_Task directions:_
Pictures stay out of the copy. Retype exactly the lines below from the one with "Toggle multitask checkmark" through the one with "Viewport: 800px width, 632px height.".

━━━

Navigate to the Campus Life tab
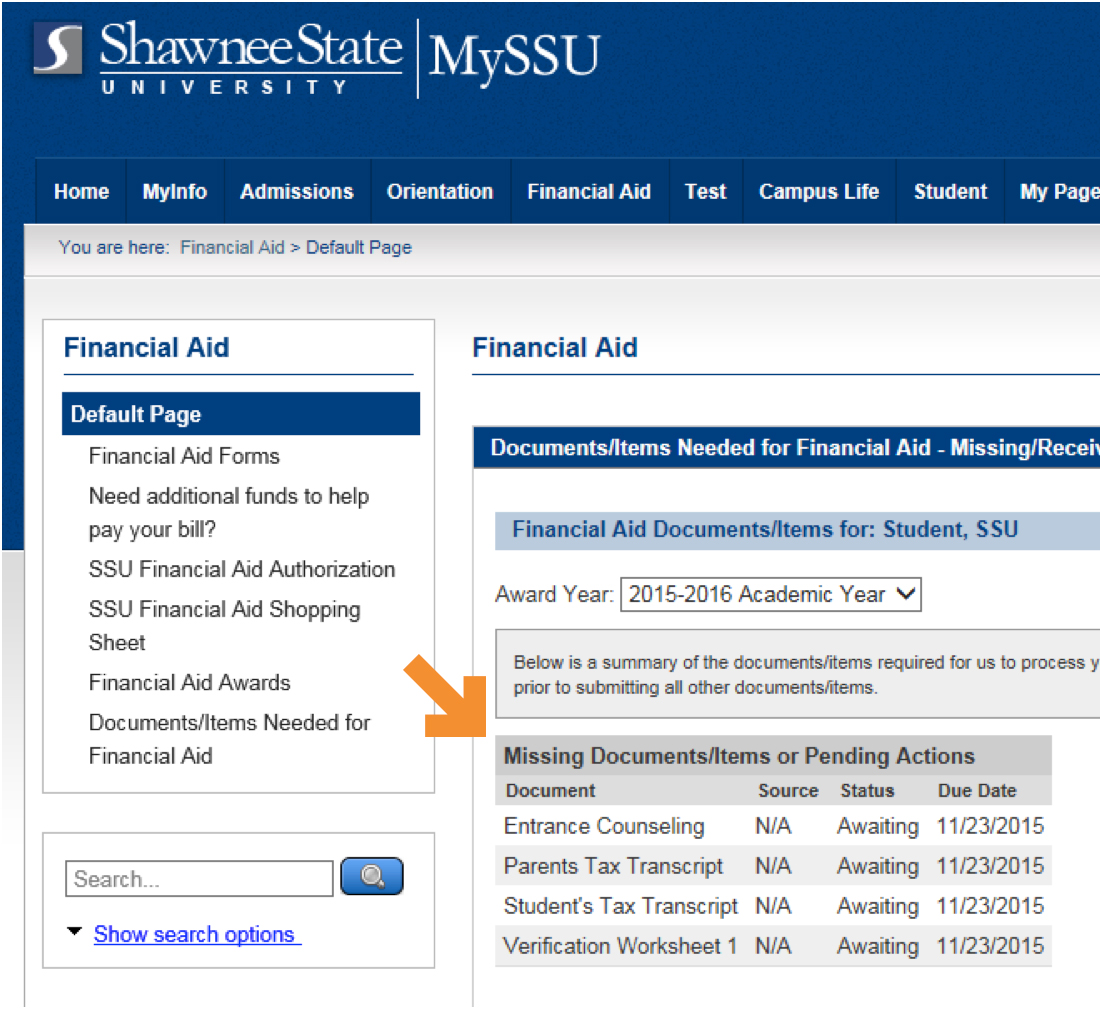This screenshot has width=1100, height=1009. coord(819,192)
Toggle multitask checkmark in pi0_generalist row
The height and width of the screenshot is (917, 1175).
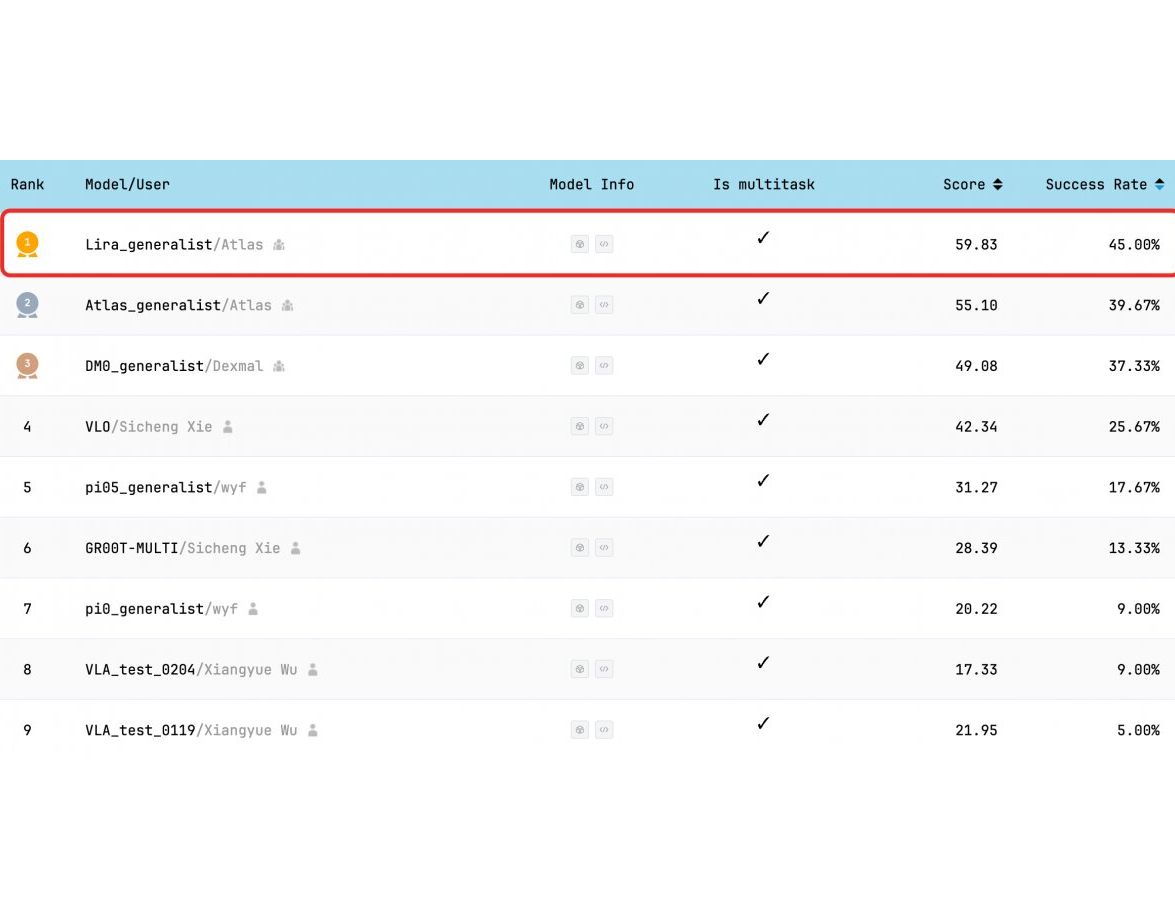point(763,602)
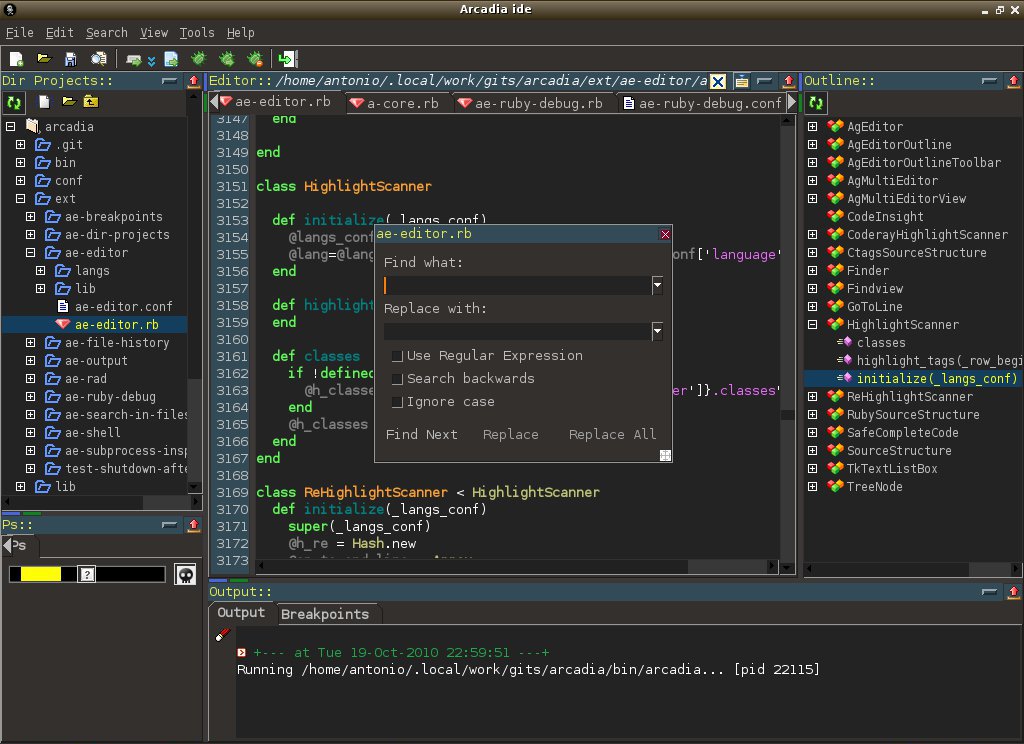Click the clear output eraser icon
Screen dimensions: 1024x744
[223, 635]
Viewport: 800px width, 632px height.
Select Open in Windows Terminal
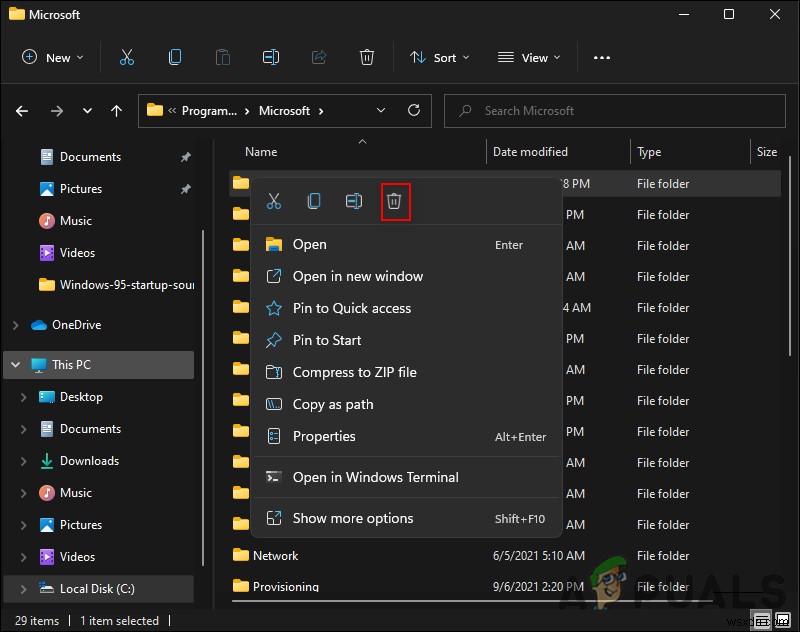click(375, 477)
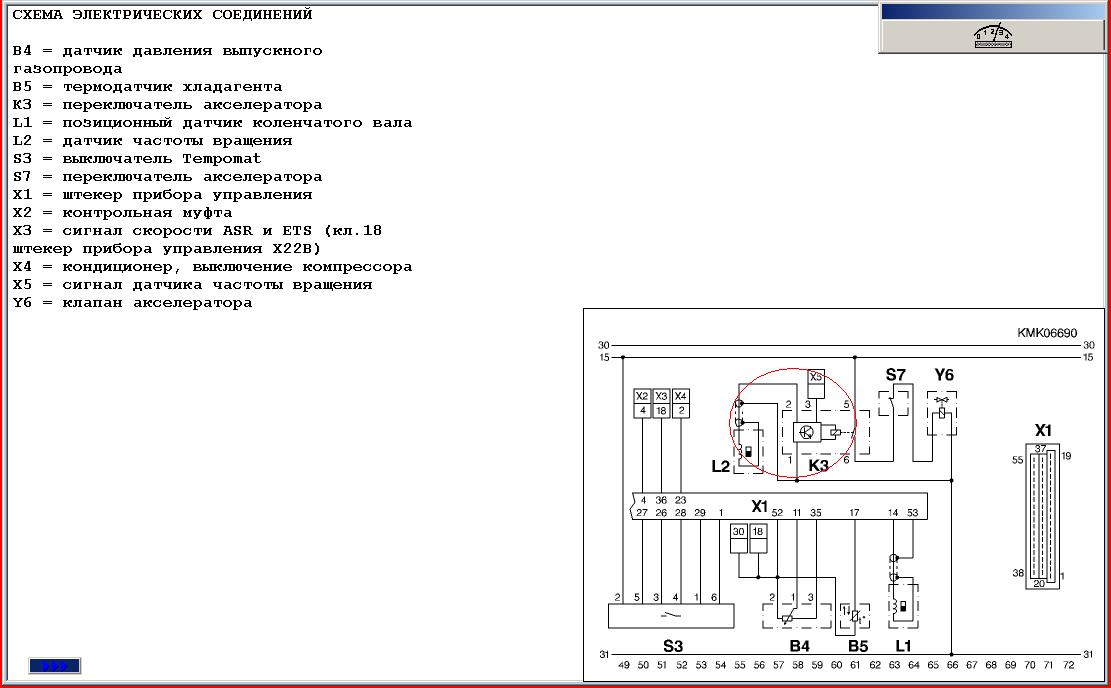
Task: Select the S7 switch symbol
Action: pyautogui.click(x=895, y=402)
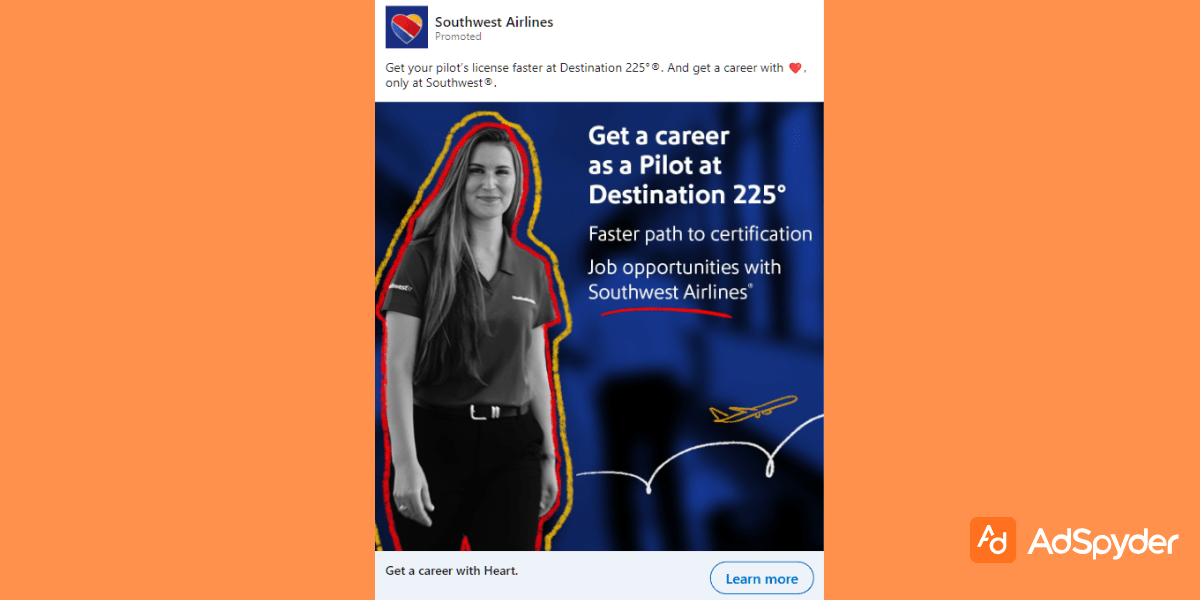Click the 'Get a career with Heart.' headline
This screenshot has width=1200, height=600.
coord(452,571)
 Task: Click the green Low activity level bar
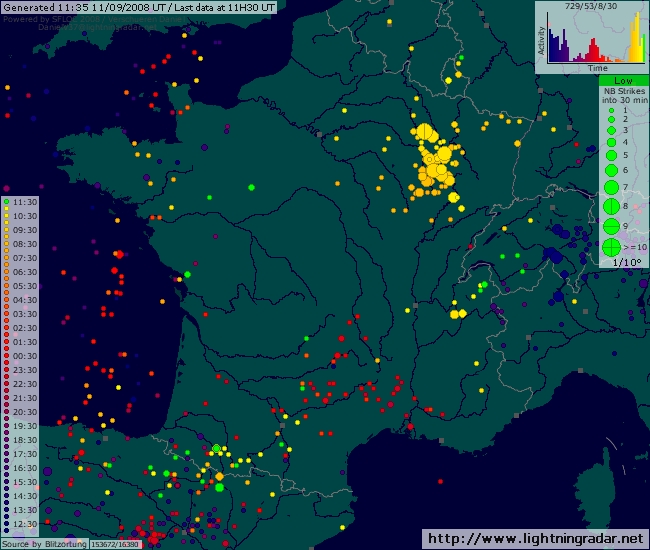click(x=623, y=80)
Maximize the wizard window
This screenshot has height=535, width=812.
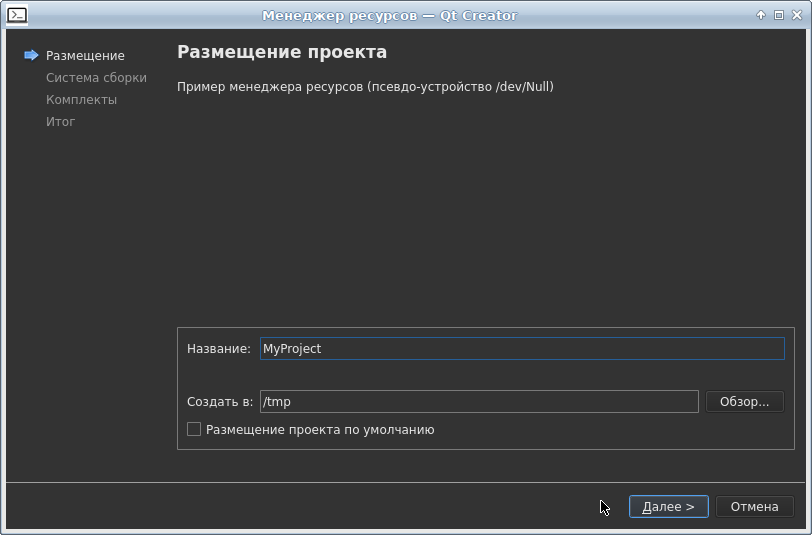coord(778,15)
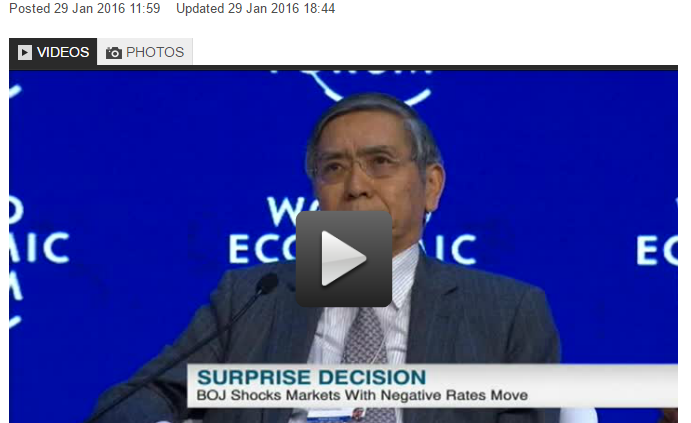This screenshot has width=691, height=423.
Task: Click the play triangle icon beside VIDEOS
Action: pyautogui.click(x=25, y=52)
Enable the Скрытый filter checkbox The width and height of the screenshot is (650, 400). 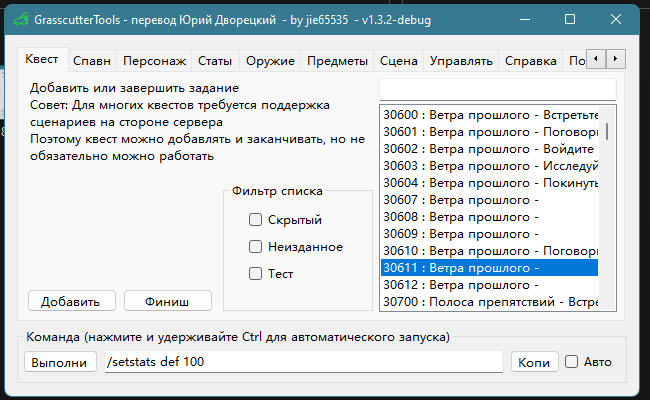click(256, 220)
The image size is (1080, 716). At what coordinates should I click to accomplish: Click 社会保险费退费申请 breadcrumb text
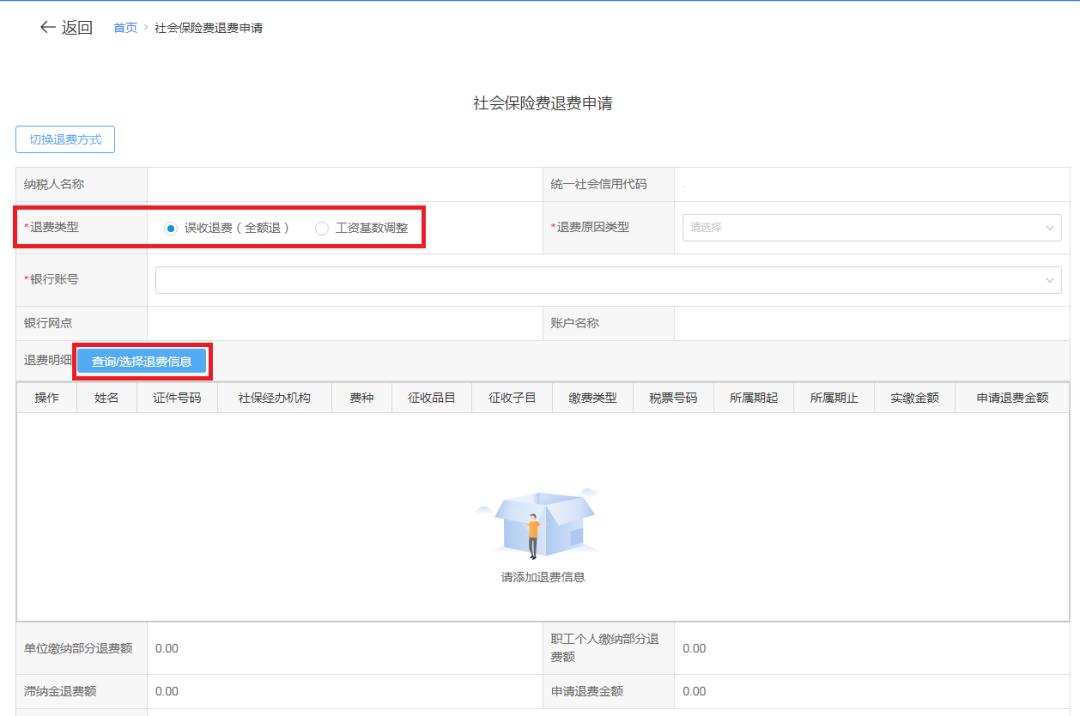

━━━

_Task result:_
Toggle multitask checkmark in pi0_generalist row
The height and width of the screenshot is (917, 1175).
point(763,602)
Click the clear output eraser icon
Screen dimensions: 1024x744
[223, 635]
Viewport: 800px width, 632px height.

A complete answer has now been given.